Protective effects of 1 alpha,25-(OH)(2)D(3)
against the
neurotoxicity
of glutamate and
reactive oxygen species in mesencephalic culture.
Ibi M1, Sawada H, Nakanishi M, Kume T, Katsuki
H, Kaneko S, Shimohama S, Akaike A.
Abstract
This study was undertaken to determine
whether 1 alpha,25-dihydroxyvitamin D3 [1
alpha,25-(OH)(2)D(3)], an active
metabolite of vitamin D, protects
dopaminergic neurons against the
neurotoxic effects of glutamate and
dopaminergic toxins using rat
mesecephalic culture.
Brief glutamate exposure elicited cytotoxicity
in both dopaminergic and non-dopaminergic
neurons. Pretreatment, but not
co-administration, of
1
alpha,25-(OH)(2)D(3) protected both types of
neurons against the
cytotoxicity of
glutamate in a concentration- and time-dependent
manner.
The neuroprotective effect of 1
alpha,25-(OH)(2)D(3) was inhibited by the
protein synthesis inhibitor, cycloheximide.

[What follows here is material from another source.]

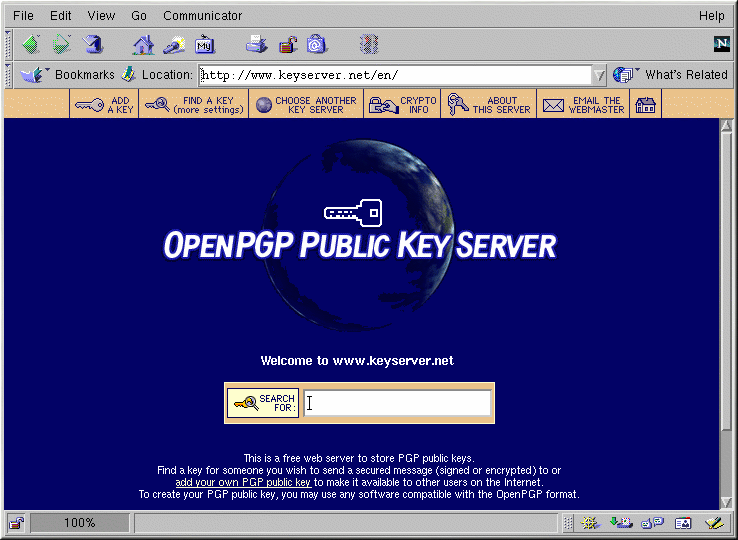Click the house icon in page navbar
738x540 pixels.
(645, 105)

To
investigate the mechanisms of these
neuroprotective effects,
we examined the
effects of
1 alpha,25-(OH)(2)D(3) on
neurotoxicity induced by
calcium ionophore and reactive oxygen species
(ROS).
.
Pretreatment with 1 alpha,25-(OH)(2)D(3)
protected both types of neurons against
the
cytotoxicity
induced by A23187
in a concentration-dependent manner.
Furthermore, 24-h pretreatment with 1
alpha,25-(OH)(2)D(3)
concentration-dependently protected both types
of neurons from ROS-induced cytotoxicity.
A 24-h incubation with
1 alpha,25-(OH)(2)D(3) inhibited the
increase in
intracellular ROS level
following H(2)O(2) exposure.
A 24-h exposure to
1-methyl-4-phenylpyridium ion
(MPP(+))
or 6-hydroxydopamine (6-OHDA)
exerted
selective neurotoxicity on dopaminergic neurons,
and these
neurotoxic effects were
ameliorated by 1 alpha,25-(OH)(2)D(3).
These results suggest that 1
alpha,25-(OH)(2)D(3) provides protection of dopaminergic neurons
against
cytotoxicity
induced by
glutamate
and dopaminergic toxins
by facilitating
cellular functions that reduce oxidative stress.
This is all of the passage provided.